In regards to the asymmetric sector cases there are three basic results. First, volatilities of output, and output growth tend to fall with anticipation here rather than rise as we saw in the earlier results. Second, incomplete measurement of the human-capital sector further exacerbates the breakdown in the near perfect correlations between output and consumption, output and investment, and output and hours which results in the anticipated cases. Finally, the ``EGMu-B'' and ``EGMu-C'' cases both show substantial positive autocorrelation of output growth for the case of anticipated technological change. As might be expected then, and as is shown in the next section, these cases also improve significantly on the models predictions for the autocorrelation function of output growth.

5.6 Estimated Autocorrelation and Impulse Response Functions.

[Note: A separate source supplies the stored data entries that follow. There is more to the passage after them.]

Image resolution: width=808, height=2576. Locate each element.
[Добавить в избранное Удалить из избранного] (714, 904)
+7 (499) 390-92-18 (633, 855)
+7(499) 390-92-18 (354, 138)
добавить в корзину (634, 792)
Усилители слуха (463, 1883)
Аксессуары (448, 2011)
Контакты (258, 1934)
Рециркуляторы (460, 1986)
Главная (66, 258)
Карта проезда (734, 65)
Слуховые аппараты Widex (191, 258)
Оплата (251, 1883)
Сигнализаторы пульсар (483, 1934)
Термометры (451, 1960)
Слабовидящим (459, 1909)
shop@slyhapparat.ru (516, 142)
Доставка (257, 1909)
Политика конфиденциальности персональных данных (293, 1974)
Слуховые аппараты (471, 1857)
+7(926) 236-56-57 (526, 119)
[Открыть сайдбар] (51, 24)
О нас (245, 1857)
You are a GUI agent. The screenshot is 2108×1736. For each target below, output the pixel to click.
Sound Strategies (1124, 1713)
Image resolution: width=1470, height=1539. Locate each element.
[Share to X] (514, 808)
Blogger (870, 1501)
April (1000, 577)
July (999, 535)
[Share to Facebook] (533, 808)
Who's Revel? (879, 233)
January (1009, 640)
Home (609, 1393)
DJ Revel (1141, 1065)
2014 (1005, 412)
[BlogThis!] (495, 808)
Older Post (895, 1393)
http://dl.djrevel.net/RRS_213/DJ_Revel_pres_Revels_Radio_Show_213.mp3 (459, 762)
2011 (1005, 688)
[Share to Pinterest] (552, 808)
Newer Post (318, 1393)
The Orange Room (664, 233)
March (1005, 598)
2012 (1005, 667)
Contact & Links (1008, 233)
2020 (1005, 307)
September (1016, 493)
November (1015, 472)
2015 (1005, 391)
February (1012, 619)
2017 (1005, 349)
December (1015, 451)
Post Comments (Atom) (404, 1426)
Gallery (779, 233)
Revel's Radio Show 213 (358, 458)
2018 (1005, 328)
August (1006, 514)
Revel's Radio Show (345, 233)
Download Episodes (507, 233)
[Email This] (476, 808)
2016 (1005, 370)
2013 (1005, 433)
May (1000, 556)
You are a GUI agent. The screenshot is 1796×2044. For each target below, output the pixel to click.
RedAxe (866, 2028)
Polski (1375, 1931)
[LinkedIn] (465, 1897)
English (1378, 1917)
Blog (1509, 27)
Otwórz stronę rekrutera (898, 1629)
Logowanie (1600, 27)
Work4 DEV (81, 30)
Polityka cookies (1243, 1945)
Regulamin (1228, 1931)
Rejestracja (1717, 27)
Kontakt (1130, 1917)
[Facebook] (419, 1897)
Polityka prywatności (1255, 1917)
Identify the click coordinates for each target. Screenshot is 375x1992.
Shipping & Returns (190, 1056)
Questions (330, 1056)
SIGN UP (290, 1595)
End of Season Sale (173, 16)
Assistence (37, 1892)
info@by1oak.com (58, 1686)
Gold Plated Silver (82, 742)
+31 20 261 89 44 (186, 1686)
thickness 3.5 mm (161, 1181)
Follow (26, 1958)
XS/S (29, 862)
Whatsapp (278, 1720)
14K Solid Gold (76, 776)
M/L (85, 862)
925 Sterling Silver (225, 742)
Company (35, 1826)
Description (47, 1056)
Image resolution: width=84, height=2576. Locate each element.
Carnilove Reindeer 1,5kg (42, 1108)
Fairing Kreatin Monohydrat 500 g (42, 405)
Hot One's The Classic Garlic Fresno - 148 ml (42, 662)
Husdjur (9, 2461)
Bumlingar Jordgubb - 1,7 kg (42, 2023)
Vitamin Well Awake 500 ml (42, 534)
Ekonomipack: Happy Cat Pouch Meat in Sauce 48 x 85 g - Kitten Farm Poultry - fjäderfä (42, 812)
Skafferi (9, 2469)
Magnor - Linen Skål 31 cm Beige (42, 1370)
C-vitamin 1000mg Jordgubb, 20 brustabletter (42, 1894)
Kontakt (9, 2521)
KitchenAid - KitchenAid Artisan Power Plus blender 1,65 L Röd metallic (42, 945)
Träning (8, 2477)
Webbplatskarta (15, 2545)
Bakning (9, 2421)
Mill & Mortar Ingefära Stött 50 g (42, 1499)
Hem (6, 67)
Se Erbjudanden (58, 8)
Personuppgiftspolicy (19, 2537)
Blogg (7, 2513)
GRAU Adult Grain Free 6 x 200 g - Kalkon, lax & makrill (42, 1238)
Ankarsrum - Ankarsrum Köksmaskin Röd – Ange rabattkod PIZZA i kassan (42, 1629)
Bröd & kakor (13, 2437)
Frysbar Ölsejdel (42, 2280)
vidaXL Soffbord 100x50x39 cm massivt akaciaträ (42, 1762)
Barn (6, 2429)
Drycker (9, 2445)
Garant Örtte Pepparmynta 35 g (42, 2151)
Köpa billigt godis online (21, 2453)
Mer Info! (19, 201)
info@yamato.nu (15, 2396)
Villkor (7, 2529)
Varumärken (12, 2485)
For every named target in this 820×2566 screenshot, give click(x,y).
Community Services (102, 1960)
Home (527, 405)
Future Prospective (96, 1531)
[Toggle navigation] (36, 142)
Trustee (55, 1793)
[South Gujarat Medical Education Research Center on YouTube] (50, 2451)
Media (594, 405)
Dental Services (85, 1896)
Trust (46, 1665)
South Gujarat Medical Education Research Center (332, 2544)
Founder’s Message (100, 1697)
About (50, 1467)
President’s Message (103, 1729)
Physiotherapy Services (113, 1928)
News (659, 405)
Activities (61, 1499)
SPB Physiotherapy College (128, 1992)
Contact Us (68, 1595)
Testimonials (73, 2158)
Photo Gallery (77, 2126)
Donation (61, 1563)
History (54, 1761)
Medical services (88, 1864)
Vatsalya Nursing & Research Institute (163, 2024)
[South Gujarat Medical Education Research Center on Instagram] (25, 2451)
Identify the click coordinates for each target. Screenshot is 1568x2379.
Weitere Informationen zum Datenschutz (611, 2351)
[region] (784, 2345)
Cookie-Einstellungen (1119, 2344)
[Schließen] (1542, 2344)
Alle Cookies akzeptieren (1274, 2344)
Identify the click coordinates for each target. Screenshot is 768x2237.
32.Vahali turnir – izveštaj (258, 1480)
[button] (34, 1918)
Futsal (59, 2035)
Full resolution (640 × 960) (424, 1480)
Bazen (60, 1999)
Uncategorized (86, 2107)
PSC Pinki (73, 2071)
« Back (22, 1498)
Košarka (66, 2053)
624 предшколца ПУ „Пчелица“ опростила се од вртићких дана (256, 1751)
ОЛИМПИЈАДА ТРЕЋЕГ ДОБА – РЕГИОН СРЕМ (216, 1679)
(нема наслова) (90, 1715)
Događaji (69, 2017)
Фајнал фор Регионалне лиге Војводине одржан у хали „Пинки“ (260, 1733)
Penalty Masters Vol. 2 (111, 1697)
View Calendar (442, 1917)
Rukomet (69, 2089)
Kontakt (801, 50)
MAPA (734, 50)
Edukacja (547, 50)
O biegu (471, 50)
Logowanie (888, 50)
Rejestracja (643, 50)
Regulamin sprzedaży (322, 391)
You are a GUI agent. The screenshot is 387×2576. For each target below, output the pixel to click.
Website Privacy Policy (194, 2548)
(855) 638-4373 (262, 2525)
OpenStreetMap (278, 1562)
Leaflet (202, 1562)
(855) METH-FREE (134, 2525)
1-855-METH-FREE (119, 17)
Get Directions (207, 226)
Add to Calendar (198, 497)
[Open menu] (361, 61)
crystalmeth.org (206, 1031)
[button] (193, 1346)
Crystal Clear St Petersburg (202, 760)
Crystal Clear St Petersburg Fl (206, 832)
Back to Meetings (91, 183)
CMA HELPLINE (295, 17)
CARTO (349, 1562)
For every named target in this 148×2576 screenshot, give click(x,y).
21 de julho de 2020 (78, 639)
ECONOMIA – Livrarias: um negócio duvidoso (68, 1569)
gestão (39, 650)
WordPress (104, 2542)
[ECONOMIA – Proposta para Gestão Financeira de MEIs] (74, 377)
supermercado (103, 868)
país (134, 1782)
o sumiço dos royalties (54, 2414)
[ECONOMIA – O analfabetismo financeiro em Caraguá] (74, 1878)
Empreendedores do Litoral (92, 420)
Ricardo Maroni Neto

As we have seen, mismeasurement of the human-capital sector has virtually no implications in the symmetric sector model. We therefore discuss the estimated autocorrelation and impulse-response functions from the ``EGMu-B'' and ``EGMu-C'' models only (Figures 15, 14, 17, and 16). The message here remains essentially the same as that gained in regards to previous models. Anticipation effects significantly improve predictions with respect to the dynamic properties of output and hours. A large transitory component in the estimated response functions arises under anticipation where none is present when technological change arrives without warning. Additionally, the response functions often display the typical hump-shape found in the data, and improvements in the initial responses of hours worked (i.e. negative values) are also seen. Finally, while the $ Q_{acf} $ statistics continue to reject the complete autocorrelation functions estimated for these cases of the model, the $ P_{AR_{1}} $statistics confirm strong first-order autocorrelation of output growth when technological change is anticipated. A tentative conclusion from this is that mismeasurement of factors relating to human-capital accumulation may be important for understanding some of the autocorrelation properties seen in the data.


6 Conclusions

This paper explores some of the implications of fully anticipated technological change for the predictions of real business cycle models. Our simulation results show that anticipation of technological change has significant effects on the predictions for various moments of economic data in a wide number of model frameworks. In addition, we estimate impulse-response functions from our simulated data for both output-growth and hours which are roughly consistent with those obtained from US data, and where such responses are basically non-existent in the unanticipated case. In some cases strong autocorrelation of output growth is also predicted when technological changes are anticipated. This suggests that anticipation effects can go some way to providing realistic internal propagation mechanisms within theoretical economic models and to improving our understanding of various economic phenomena including business cycles. This makes sense given the degree to which human behaviour relates to the ability to anticipate events and consequences.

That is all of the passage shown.